Vivendi, the owner of Universal Music Publishing Group, Friday (Nov. 3) formally asked the Commission to clear its €1.63 billion ($2.1 billion) takeover of BMG Music Publishing.
“We have today asked for formal clearance from the Commission for the purchase, and we are confident that the deal will be approved,” said a Universal Music spokesman.
Sources close to the deal said there is little reason for the Commission – the European Union’s antitrust authority – to raise any objections to the takeover, which would cut the number of major music publishers from the existing five to four.
“It should be straightforward,” one insider said. “It is essentially the merger of the number three and number four publishers. BMG and Universal each have around 11% of the (global music publishing) market. If approved, they will have a 22% combined market share, about two points more than the market leader, EMI.”
Vivendi beat off rivals EMI and Warner Music in September to purchase BMG Music Publishing whose archive of more than a million songs includes Coldplay, Britney Spears and Robbie Williams.
BMG Music Publishing is expected to complement rather than overlap the Universal catalog that includes artists like U2 and Elton John.
Bertelsmann, which is selling BMG Music Publishing, wants to use the cash from the sale to pay a €4.5 billion ($ 5.7 billion) bridge loan it used to buy back a 25.1% stake in the firm held by Belgian investor Groupe Bruxelles Lambert in July.
The move for Commission approval comes just four months after the Court of First Instance, the EU’s second-highest court, annulled the Commission’s approval of BMG Music Entertainment’s merger with Sony Music Entertainment.
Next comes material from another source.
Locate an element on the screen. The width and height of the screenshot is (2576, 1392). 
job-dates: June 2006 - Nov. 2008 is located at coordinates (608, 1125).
The court had upheld an appeal against the merger of two major labels by Impala, the trade body for Europe’s independent labels.
However, the music publishing purchase should face fewer problems as it does not deal directly with consumers and, therefore, retail prices.
Since the combined entity is not expected to be more than a quarter of the overall market, there is little risk that it will impede effective competition in the market for music publishing in the EU.